A Brief History Of Father’s Day

InTouchPOS would like to wish a happy Father’s Day to all the dads out there.  As we near the halfway point of 2021 and restrictions continue to be lifted, those in the restaurant industry will hopefully be looking forward to a great deal more business than last year.  Father’s Day, while a fairly new holiday, is steeped in tradition.  Here we take a look at a brief history of Father’s Day.

Years before Father’s Day came to be, Catholics honored Saint Joseph. The day is still recognized in Irish and Polish communities around the world on March 19.”

On July 5, 1908, a West Virginia church sponsored the nation’s first event explicitly in honor of fathers, a Sunday sermon in memory of the 362 men who had died in the previous December’s explosions at the Fairmont Coal Company mines in Monongah, but it was a one-time commemoration and not an annual holiday.”

In 1909, Sonora Smart Dodd of Spokane, Washington, was inspired by Anna Jarvis and the idea of Mother’s Day. Her father, William Jackson Smart, a farmer and Civil War veteran, was also a single parent who raised Sonora and her five brothers by himself, after his wife Ellen died giving birth to their youngest child in 1898. While attending a Mother’s Day church service in 1909, Sonora, then 27 years old, came up with the idea.”
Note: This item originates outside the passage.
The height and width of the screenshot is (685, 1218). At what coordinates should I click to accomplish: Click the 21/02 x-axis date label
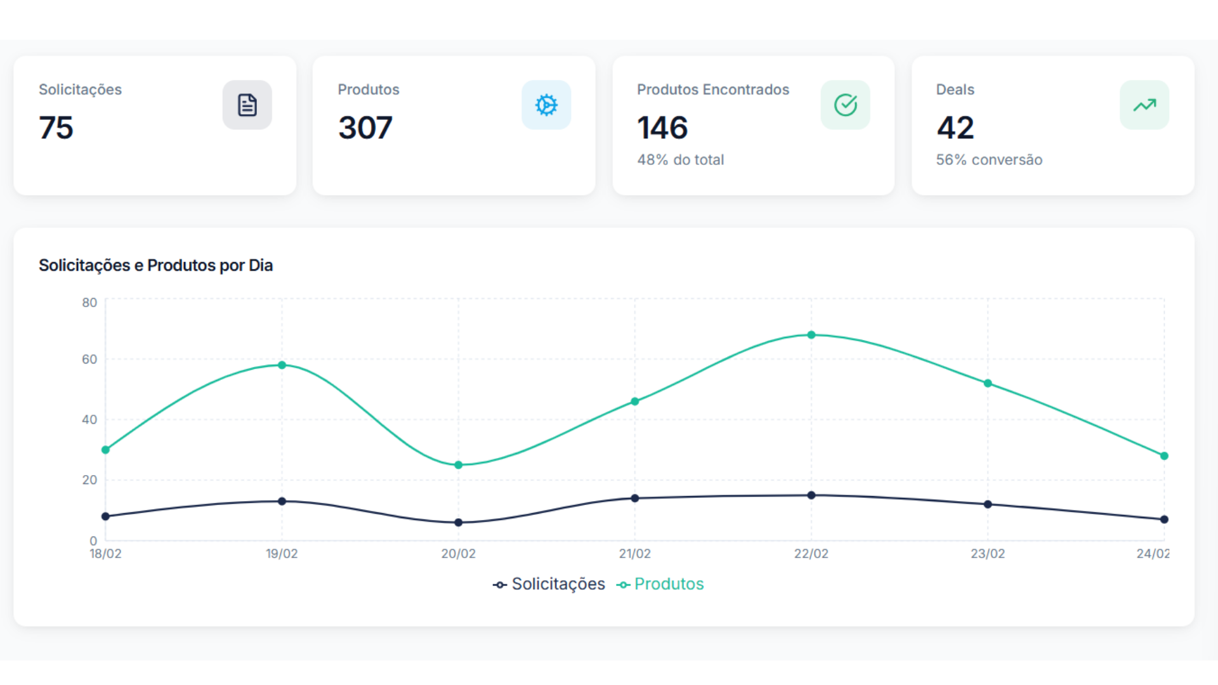pos(635,554)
The following year, Dodd wanted to celebrate Father’s Day on June 5th, her father’s birthday, and petitioned for the holiday to be recognized in her city. Needing more time to arrange the festivities, Spokane’s mayor pushed the date back by two weeks, and the first Father’s Day was celebrated on June 19, 1910, according to the Spokane Regional Convention and Visitor Bureau.”
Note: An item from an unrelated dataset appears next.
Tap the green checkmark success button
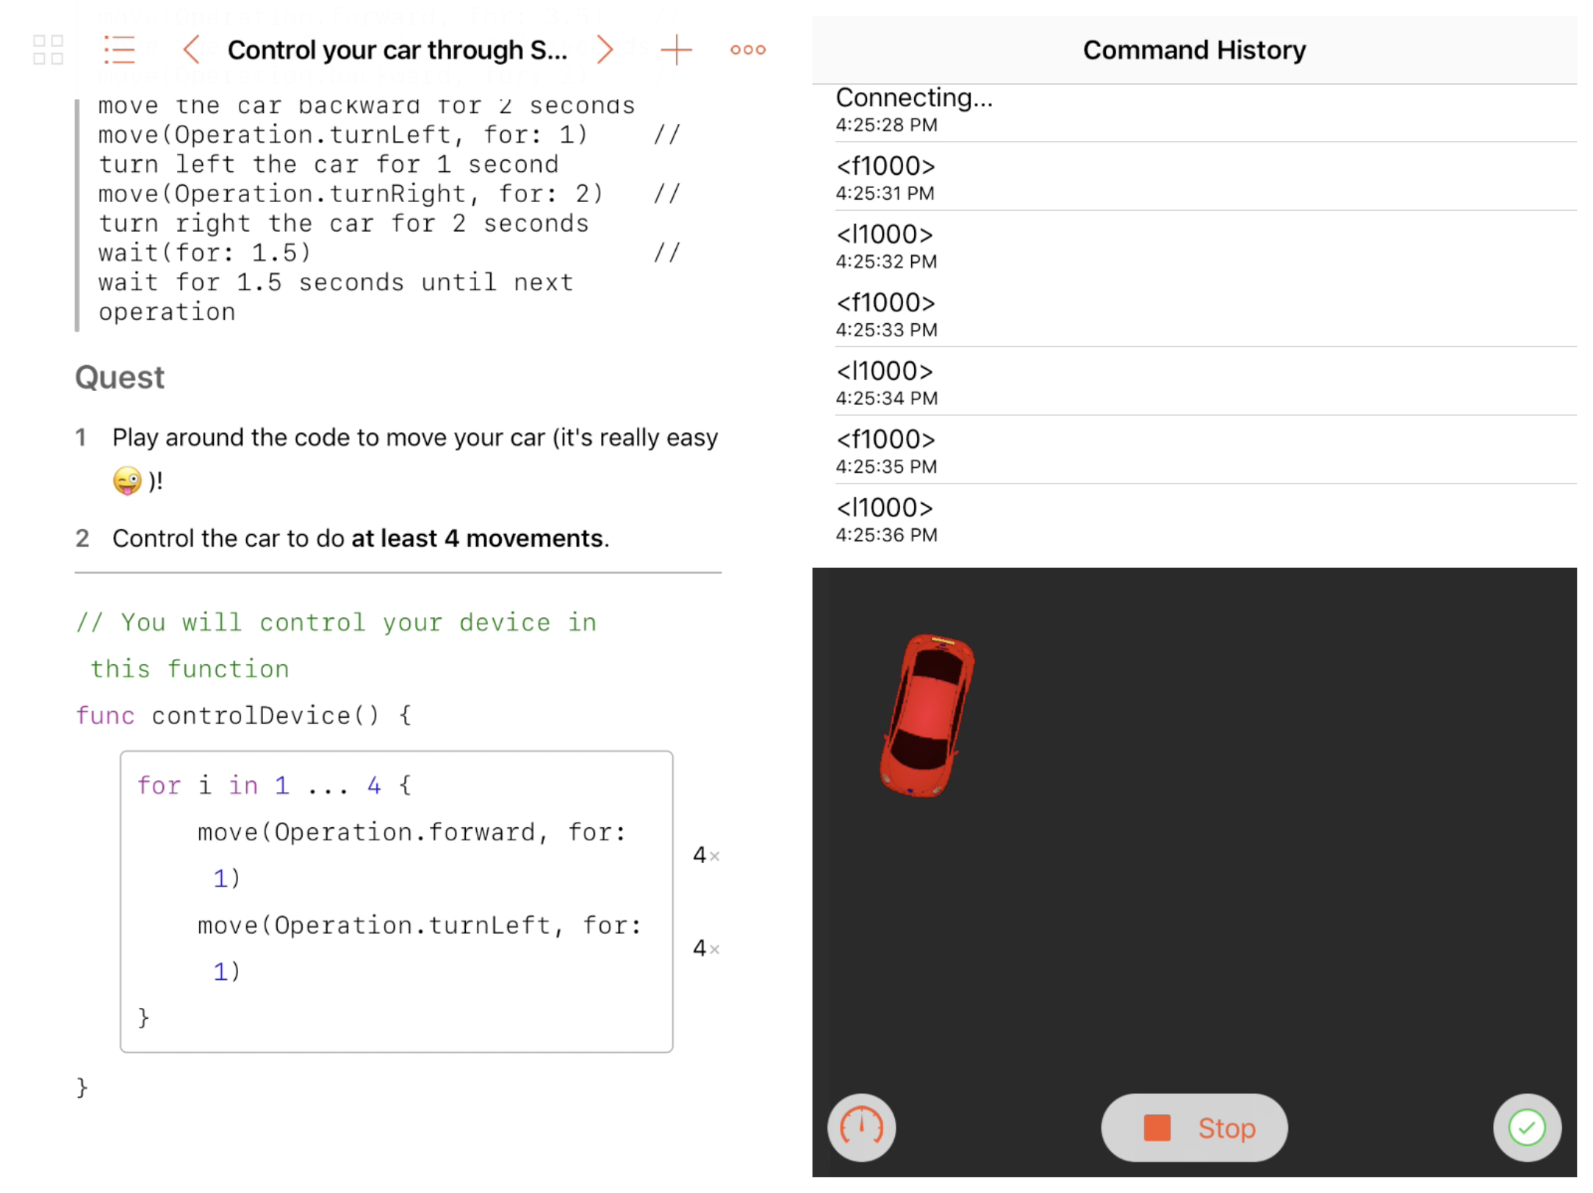This screenshot has height=1193, width=1593. point(1527,1127)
Slowly, the holiday spread. In 1916, President Wilson honored the day by using telegraph signals to unfurl a flag in Spokane when he pressed a button in Washington, D.C.”

While Father’s Day was celebrated locally in several communities across the country, unofficial support to make the celebration a national holiday began almost immediately. William Jennings Bryant was one of its staunchest proponents. In 1924, President Calvin “Silent Cal” Coolidge recommended that Father’s Day become a national holiday. But no official action was taken.”

“In the 1920s and 1930s, there was a national movement to get rid of both Mother’s and Father’s Day and replace them with one “Parent’s Day.””

In 1966, President Lyndon B. Johnson issued the first presidential proclamation honoring fathers, designating the third Sunday in June as Father’s Day. Six years later, the day was made a permanent national holiday when President Richard Nixon signed it into law in 1972.”